Work to be completed: Return copies of the lines below that mention "each".

[Data shown Boundary: Start]

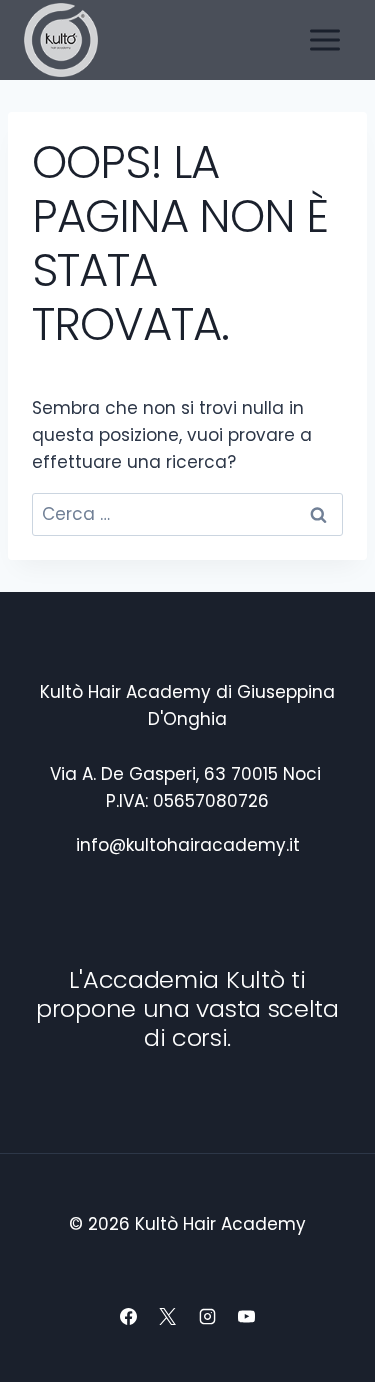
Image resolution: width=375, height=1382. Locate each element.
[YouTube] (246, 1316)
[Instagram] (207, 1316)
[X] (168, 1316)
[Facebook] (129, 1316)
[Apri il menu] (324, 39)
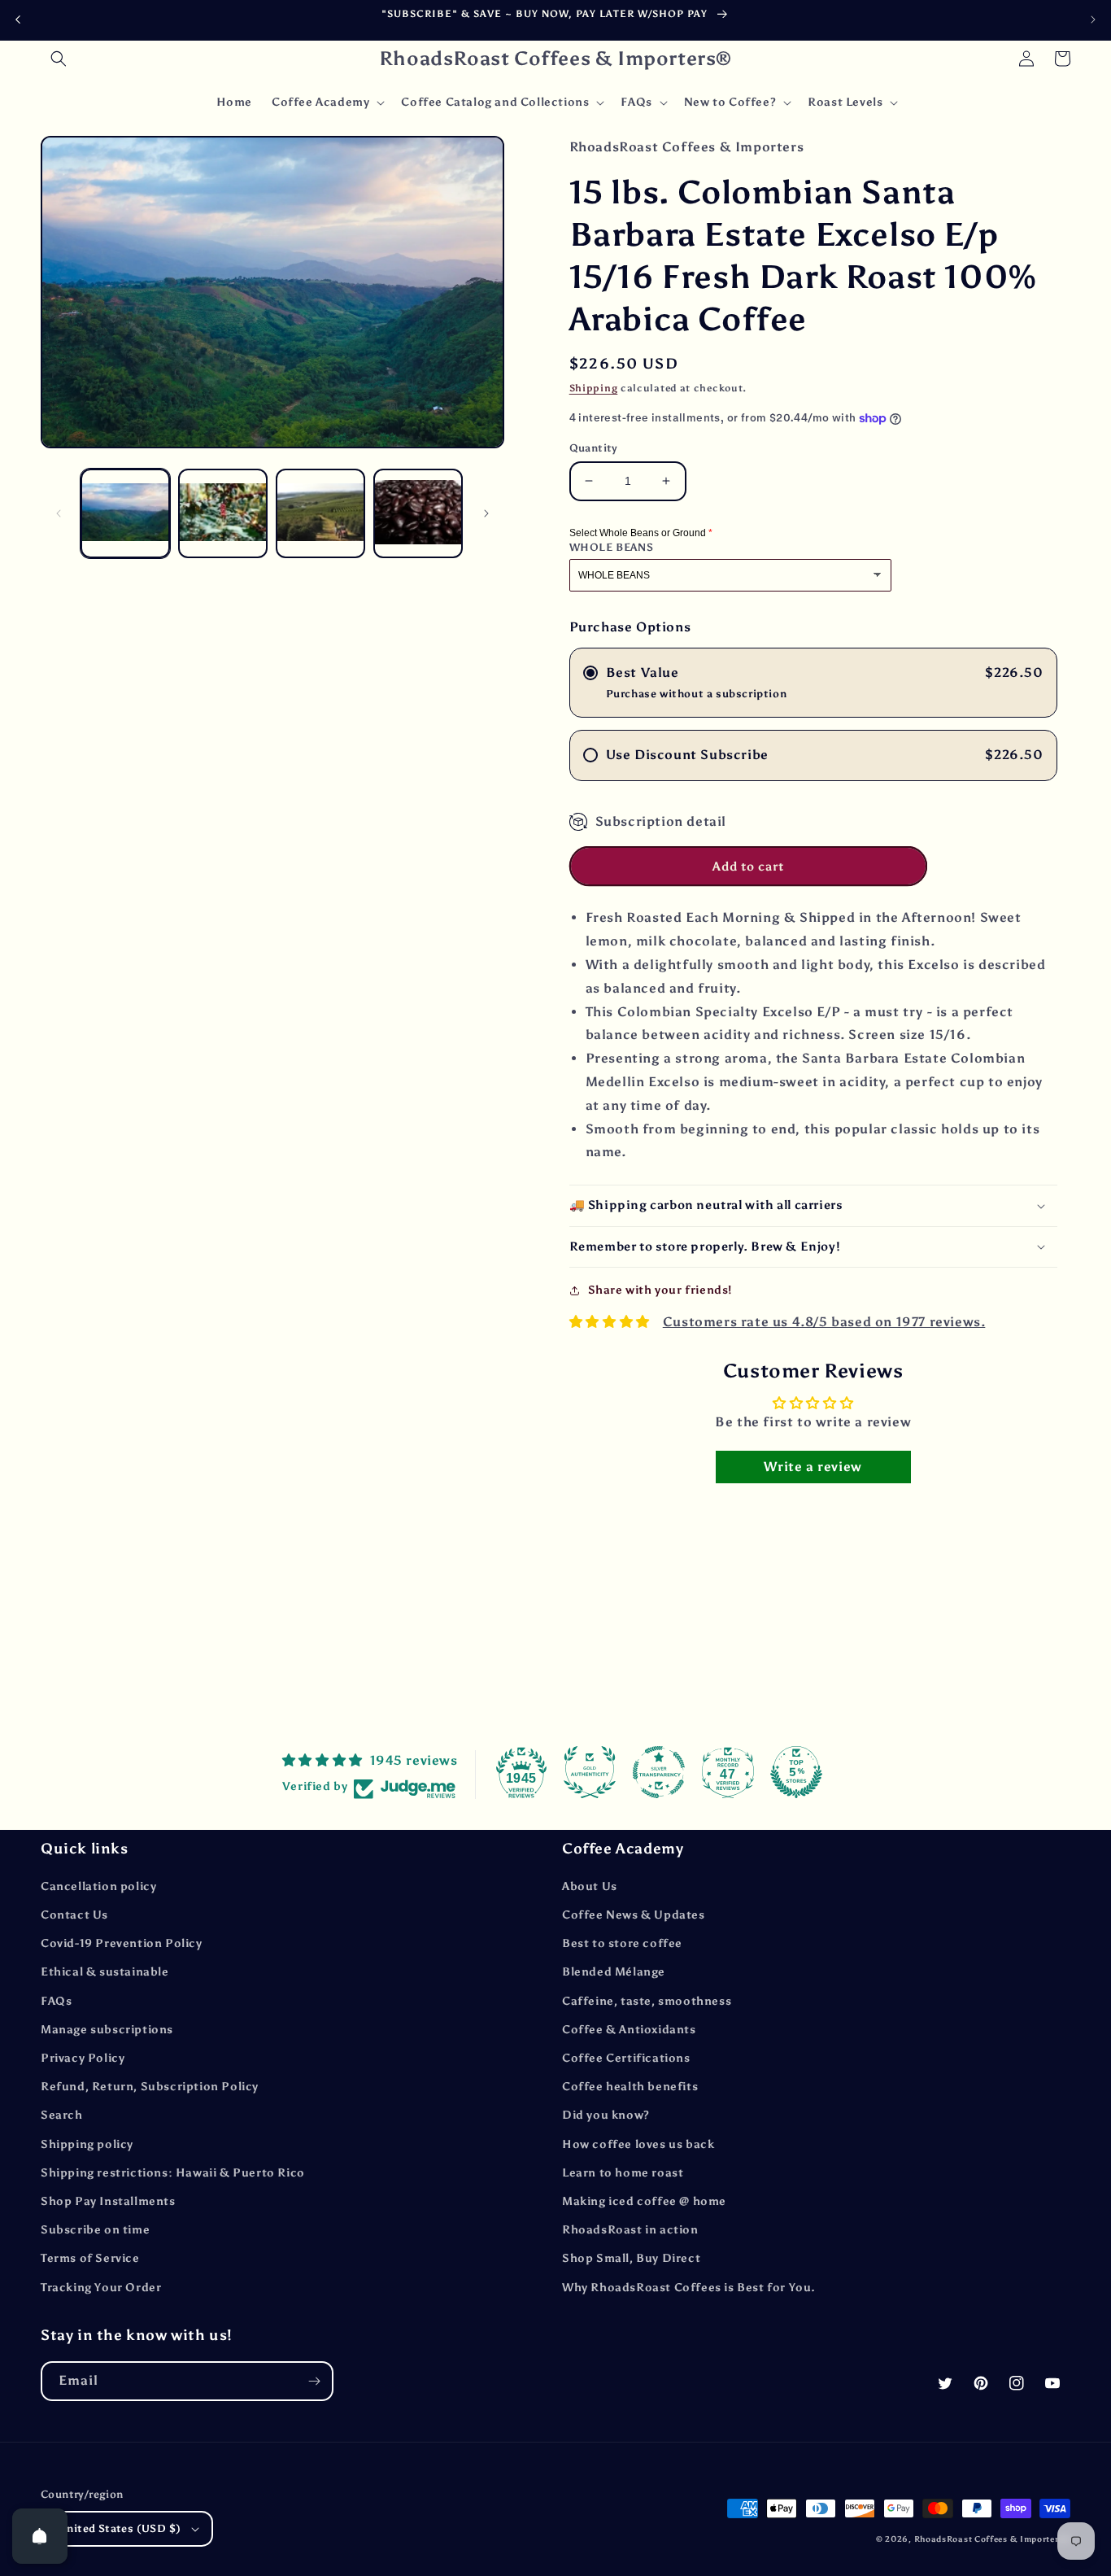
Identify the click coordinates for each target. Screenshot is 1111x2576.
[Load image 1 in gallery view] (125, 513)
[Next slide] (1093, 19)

[Data shown Boundary: End]
[Data shown Boundary: Start]

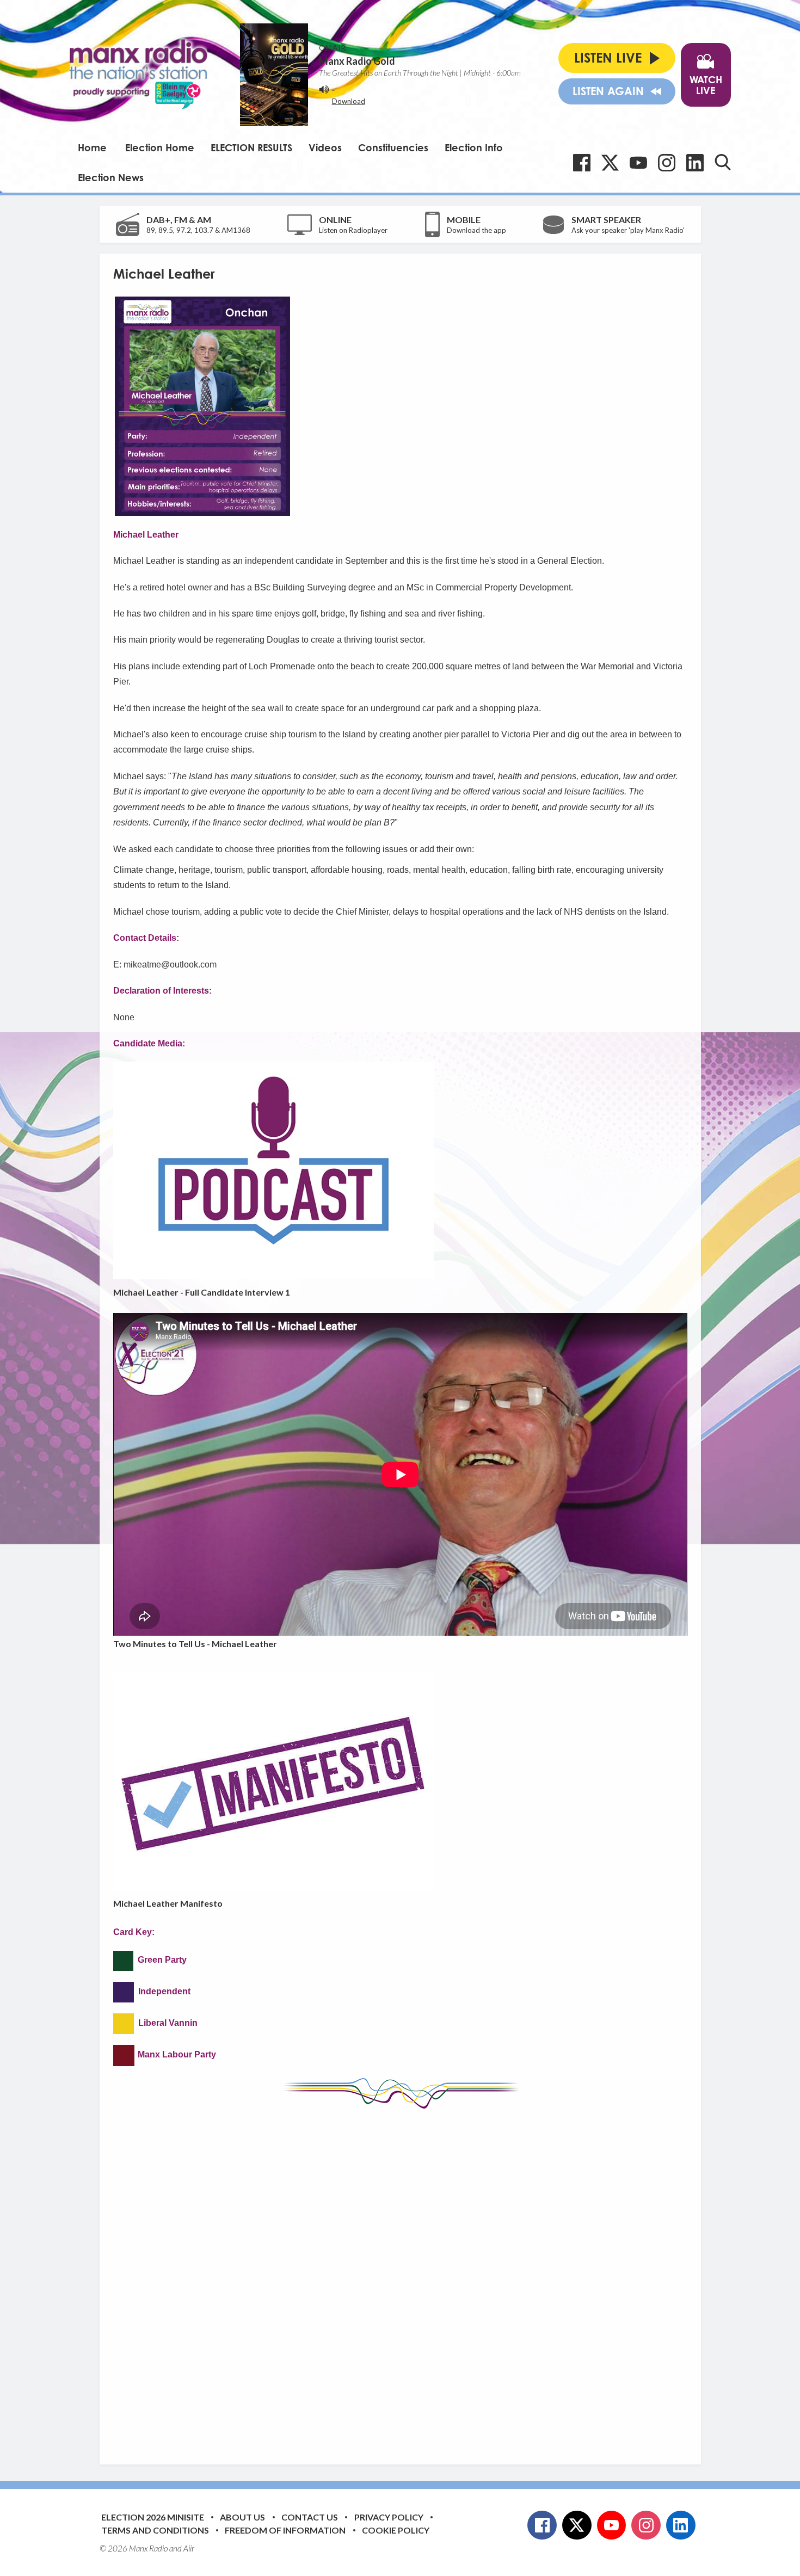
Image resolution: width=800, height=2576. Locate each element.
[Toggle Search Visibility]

[Data shown Boundary: End]

Answer to this task:
Image resolution: width=375, height=1382. Locate each element.
Identify the click coordinates for each target. Screenshot is 1111x2576.
Image resolution: width=800, height=2576. Locate each element.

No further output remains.